Una mujer empezó a gritar, aterrorizada. Nina intentó taparse los oídos, pero no tenía espacio para mover los brazos. Anhelaba volver a su hogar, a su antigua vida, junto a su madre y su padre. 

Notó la respiración temblorosa del hombre que tenía al lado. 

Echaba de menos el olor de su habitación y los muebles, de los que se quejaba a su madre, pues decía que se habían quedado infantiles para una niña de once años. En aquel momento deseaba volver a los muebles infantiles de su pequeño cuarto. 

Se oyó otro estruendo, algo más lejano. 

Lo que más añoraba era la música. El sonido del piano del salón, que llenaba las tardes de verano, y las canciones que su madre entonaba con la fina voz de un ruiseñor y que ella se esforzaba en seguir, desafinando, hasta que lograba coger la nota adecuada. Nina rememoraba a menudo sus primeras clases de canto y las horas de ensayo en el coro del colegio. 

Los recuerdos la embargaron y por un momento se perdió en ellos, mas aquella sensaciones no tardaron en apagarse al darse cuenta de que la música desapareció cuando desaparecieron sus padres. Desde entonces, en su corazón solo quedaba el silencio vacío de unas notas mudas.

Otra explosión la sacó de su ensimismamiento. La sirena estridente rompía el aire de la calle. 

Nina reprimió las lágrimas. Su música no parecía tener cabida en aquel lugar de sufrimiento. Intentó parar el temblor que le recorría el cuerpo. Estaba harta de pasar miedo, de no tener un momento de respiro, de encontrarse siempre en tensión. Estaba harta del ruido, de no escuchar un sonido bello sino voces horribles que aventuraban el horror que le aguardaba fuera del refugio.  Quería luchar contra la ola de desesperación que la embargaba, pero no tenía una espada. Miró alrededor con desánimo y carraspeó; tenía la garganta seca. Hacía diez días que apenas salía una palabra de ella. Palabras, voz, melodía… 

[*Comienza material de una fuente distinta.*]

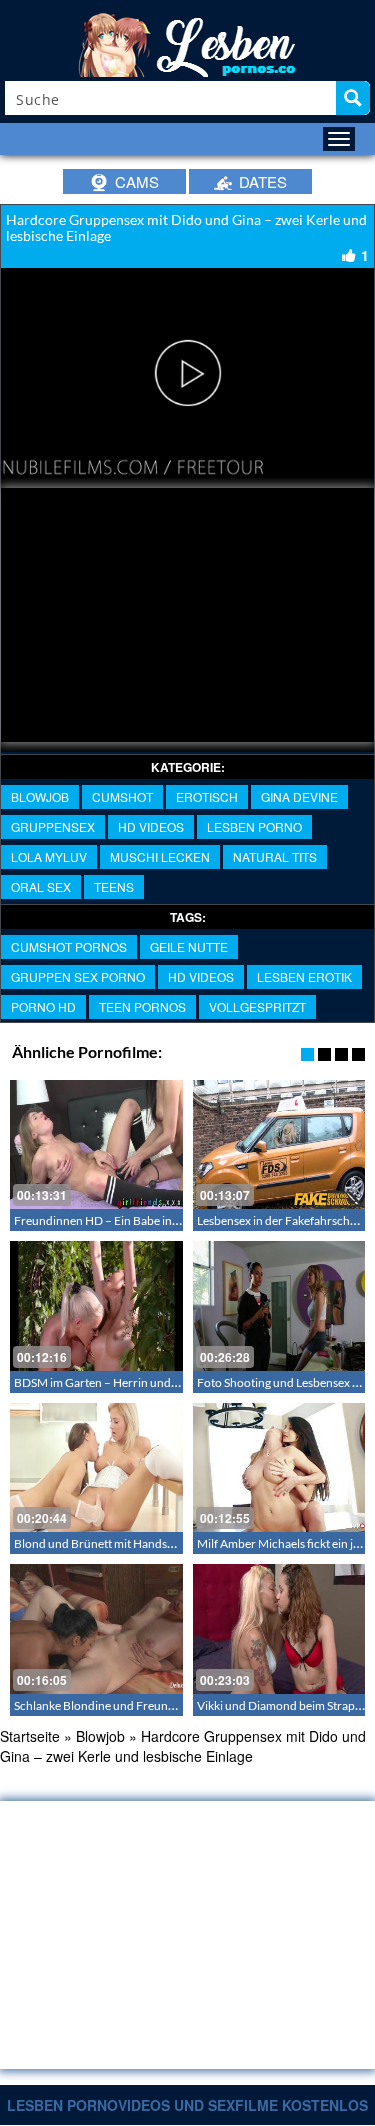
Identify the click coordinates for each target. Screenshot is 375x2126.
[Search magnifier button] (353, 98)
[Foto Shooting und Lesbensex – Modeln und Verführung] (279, 1305)
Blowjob (40, 796)
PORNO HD (43, 1006)
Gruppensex (53, 826)
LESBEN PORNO (254, 826)
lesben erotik (304, 976)
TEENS (114, 886)
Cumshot (122, 796)
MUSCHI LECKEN (160, 856)
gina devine (299, 796)
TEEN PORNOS (142, 1006)
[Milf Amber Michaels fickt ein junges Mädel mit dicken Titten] (279, 1467)
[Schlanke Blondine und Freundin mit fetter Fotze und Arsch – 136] (96, 1628)
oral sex (41, 886)
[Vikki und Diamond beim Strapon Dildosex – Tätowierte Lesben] (279, 1628)
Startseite (30, 1736)
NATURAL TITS (275, 856)
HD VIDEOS (151, 826)
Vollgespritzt (257, 1006)
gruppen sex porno (78, 976)
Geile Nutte (189, 946)
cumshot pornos (69, 946)
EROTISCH (207, 796)
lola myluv (49, 856)
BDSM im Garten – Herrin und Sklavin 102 (123, 1382)
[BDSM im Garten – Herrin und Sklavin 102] (96, 1305)
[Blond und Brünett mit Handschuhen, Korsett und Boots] (96, 1467)
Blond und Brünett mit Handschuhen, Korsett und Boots (160, 1543)
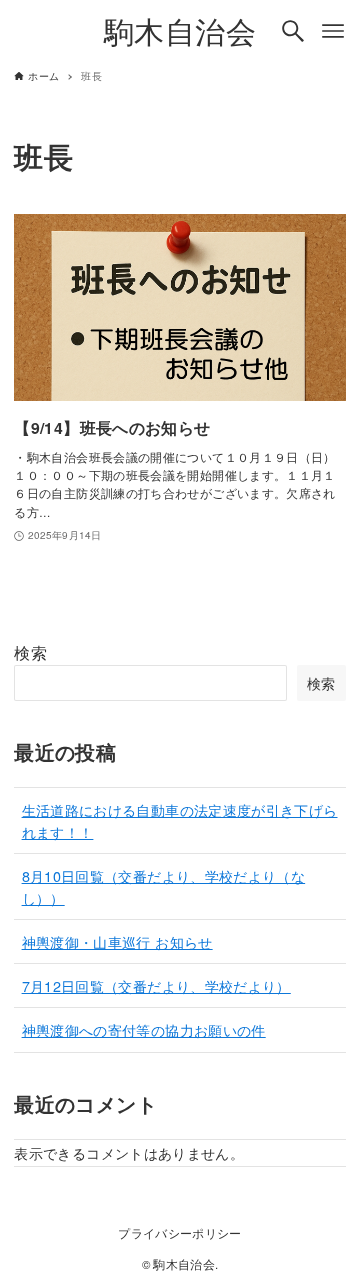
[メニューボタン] (333, 31)
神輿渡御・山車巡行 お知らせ (117, 941)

Cerró los ojos súbitamente. Había encontrado con qué luchar. Pese a que no era una espada sino un puñal endeble, lo agarró con todas sus fuerzas y, con voz insegura, se arrancó a cantar una nana que le había enseñado su madre. El hombre que tenía al lado se giró, sorprendido. Ella, ignorándolo, alzó un poco más la voz. Una mujer la miraba con incredulidad, pero continuó cantando, impertérrita. Fue subiendo la potencia de sus pulmones, de sus cuerdas vocales, del chorro invisible que salía por su boca. La confusión crecía en el refugio. 

Ignorando la reacción de los demás, Nina prosiguió con la nana, sacando coraje de donde creía que no guardaba nada, hasta acabar cantando a pleno pulmón, en un éxtasis frenético. 

Todos la escuchaban ensimismados. Por un momento, los bombardeos desaparecieron bajo la interpretación de la adolescente, que era como el madero al que se aferra un náufrago, una promesa de que volverían tiempos mejores. 

Cuando terminó, al contemplar los ojos de su público, supo que había conseguido acallar el ruido de las bombas.